● Goal:
In the passage on the translation of Logos, which word did Tertullian himself prefer?

● Passage shown:
══════════

THE PROLOGUE
OUTLINE
31
IN
`St. John was as far as possible from being the first to apply the
term Logos to Christ. I suppose him to have found it so universally
applied, that he did not attempt to stay the current of popular
language, but only kept it to its proper channel, and guarded it from
extraneous corruption' (`Inquiries', p. 220).
Our English translation of Logos as `the Word' has come to us
through the Latin. In early times two words were used by the Latin
translators, Sermo and Verbum, but as time went on Sermo was
dropped and Verbum universally adopted. Tertullian (circ, A.D.
160-220), while giving us both Latin words as a translation of Logos,
preferred himself the word Ratio.
`Logos means the "word", not however in a grammatical sense, for
which either rhema, noema, or epos is used, but always like vox, of
the living spoken word, not in its outward form, but with reference
to the thought connected with the form' (Passow).

══════════

● Record set:
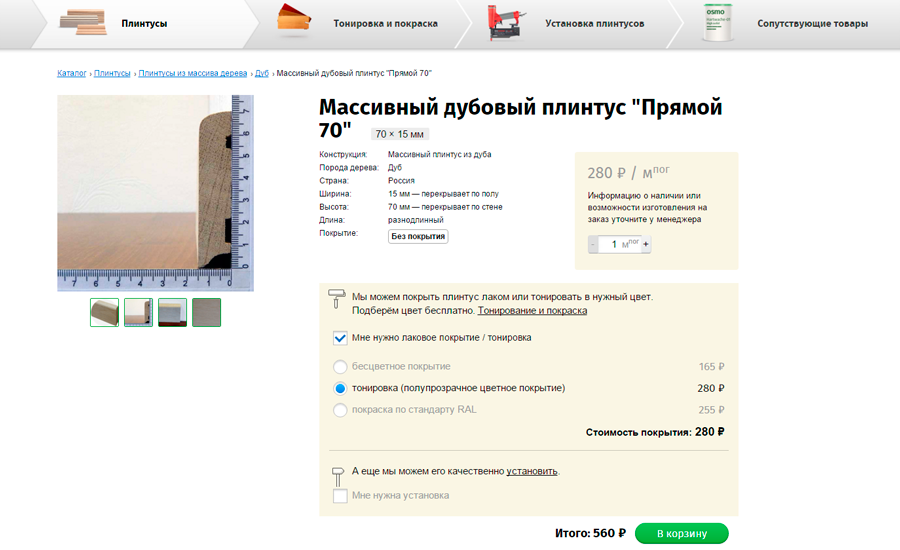Click the minus button to decrease quantity
This screenshot has height=550, width=900.
pyautogui.click(x=593, y=244)
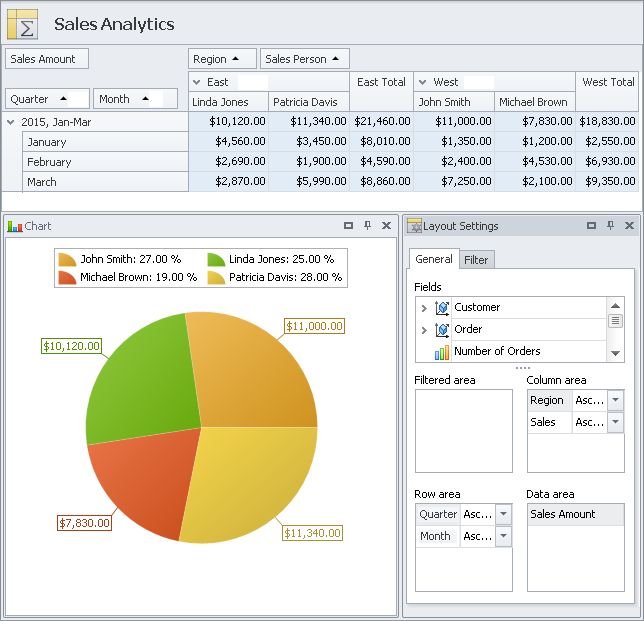This screenshot has height=621, width=644.
Task: Click the Chart panel bar-chart icon
Action: click(x=14, y=226)
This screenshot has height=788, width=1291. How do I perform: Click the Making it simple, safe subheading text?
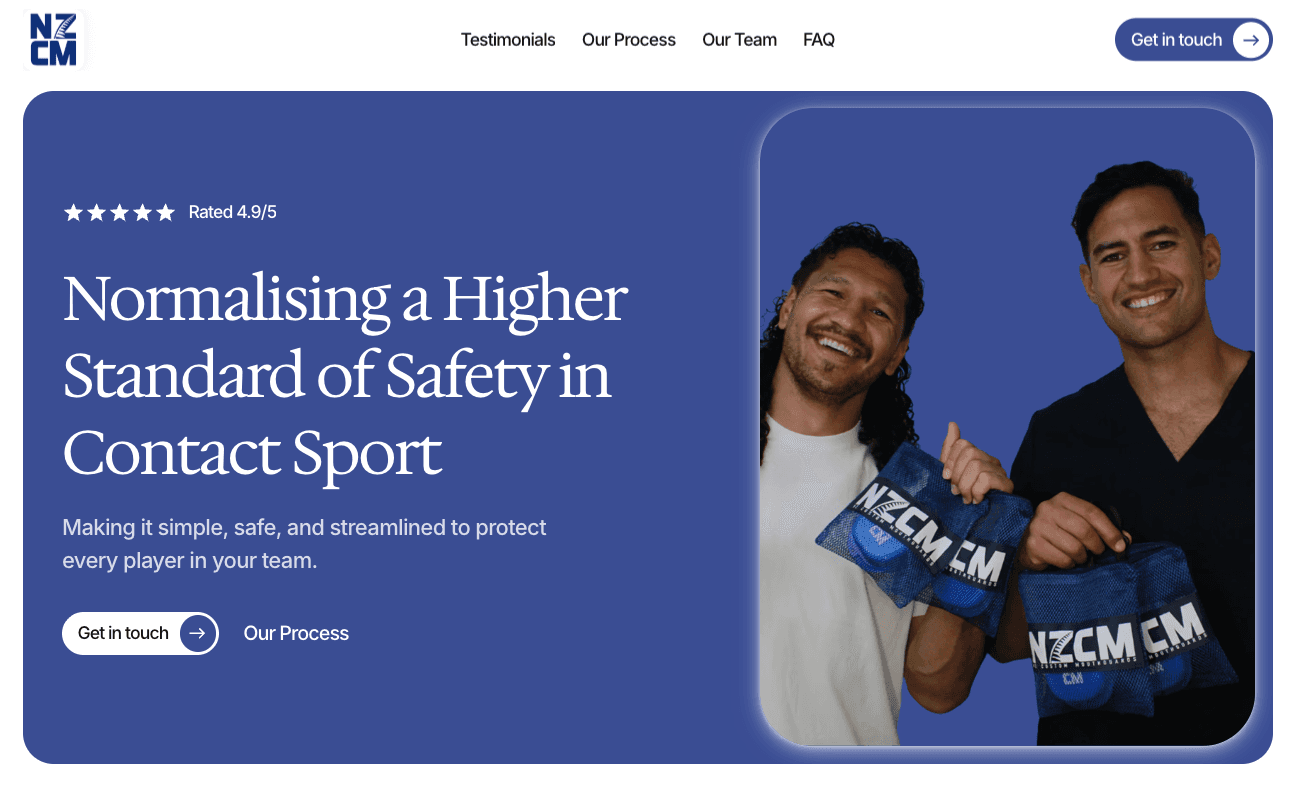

══════════

● Written answer:
Ratio